The Zappos shoe/apparel ecommerce clone Zalora and delivery service FoodPanda (not a clone of anything specific, as far as I can tell) have launched in Thailand, Malaysia, Singapore, Indonesia, and the Philippines. It looks like Amazon clone Lazada has only launched in Indonesia. But its been widely reported that Rocket plans on expanding the site to Thailand, Malaysia, Singapore, and the Philippines — and they’ve set up Facebook and Twitter accounts set up for those countries as well. (Their clone in the Middle East just changed names from Lazada to Mizado, any ideas why?)
These sites may actually be able to gain some traction in the region as most people here haven’t heard of Amazon and don’t care what’s a clone and what isn’t.
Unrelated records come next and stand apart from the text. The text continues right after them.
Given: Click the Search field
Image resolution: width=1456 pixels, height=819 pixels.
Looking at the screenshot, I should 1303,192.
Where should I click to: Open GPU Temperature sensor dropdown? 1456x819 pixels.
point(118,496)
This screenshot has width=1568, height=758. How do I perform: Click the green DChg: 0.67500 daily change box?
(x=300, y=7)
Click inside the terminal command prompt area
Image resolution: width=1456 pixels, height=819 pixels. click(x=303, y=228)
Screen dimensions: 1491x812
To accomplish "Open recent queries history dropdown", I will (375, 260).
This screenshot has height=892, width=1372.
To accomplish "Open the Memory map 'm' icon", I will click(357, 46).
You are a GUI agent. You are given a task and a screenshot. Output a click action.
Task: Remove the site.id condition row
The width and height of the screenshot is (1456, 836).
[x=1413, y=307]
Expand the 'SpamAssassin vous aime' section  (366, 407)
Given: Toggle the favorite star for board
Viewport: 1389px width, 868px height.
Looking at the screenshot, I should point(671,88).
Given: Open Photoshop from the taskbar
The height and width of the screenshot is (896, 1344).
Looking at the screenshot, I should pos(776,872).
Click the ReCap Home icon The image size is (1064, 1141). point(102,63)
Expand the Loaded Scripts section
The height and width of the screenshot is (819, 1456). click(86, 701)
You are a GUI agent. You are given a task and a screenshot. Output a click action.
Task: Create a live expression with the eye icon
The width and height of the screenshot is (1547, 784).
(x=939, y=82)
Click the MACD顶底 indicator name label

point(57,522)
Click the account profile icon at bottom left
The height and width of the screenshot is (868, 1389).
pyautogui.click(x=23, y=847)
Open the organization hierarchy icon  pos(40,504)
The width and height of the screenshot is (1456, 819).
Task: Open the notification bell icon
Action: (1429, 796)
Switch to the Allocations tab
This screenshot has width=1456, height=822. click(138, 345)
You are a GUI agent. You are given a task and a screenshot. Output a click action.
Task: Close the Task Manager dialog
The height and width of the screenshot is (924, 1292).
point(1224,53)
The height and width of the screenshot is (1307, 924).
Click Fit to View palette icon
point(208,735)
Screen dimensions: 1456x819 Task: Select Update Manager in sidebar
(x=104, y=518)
The challenge for Rocket in Southeast Asia won’t so much be dispelling negative public opinion about their cloning practices, as it will be actually getting people to shop online.
Thailand, Malaysia, Singapore, Indonesia, and the Philippines have a combined population of over 430 million increasingly tech-savvy and Internet-hungry people. But they are still widely distrustful of online payment. Beyond that, online payment systems simply don’t exist in many of these countries, and mobile payments aren’t yet a viable option. With credit card adoption in single digits, cash is still king and still will be for a while.
In more mature emerging markets like China and Russia, pioneering ecommerce vendors have painstakingly had to build out local distribution and cash-on-delivery routes to solve this problem. The Samwers have yet to prove they have the operational chops or the patience for that kind of undertaking.
Regardless, the move means jobs for the region, which is a good thing. Rocket is on a mad hiring spree throughout Southeast Asia – they only opened their Bangkok office in the last few weeks but have told job candidates that they plan on expanding to about 300 people in the Thai capital over the next few months.
At a hiring event at the prestigious Asian Institute of Technology, the company said that they “moved to Thailand some weeks ago to build the largest ecommerce website in the region.” If their hiring goals are similar in the five other countries they’re entering, that would total a whopping 1500 employees in Southeast Asia. That’s a lot of cash flying around even for this duo.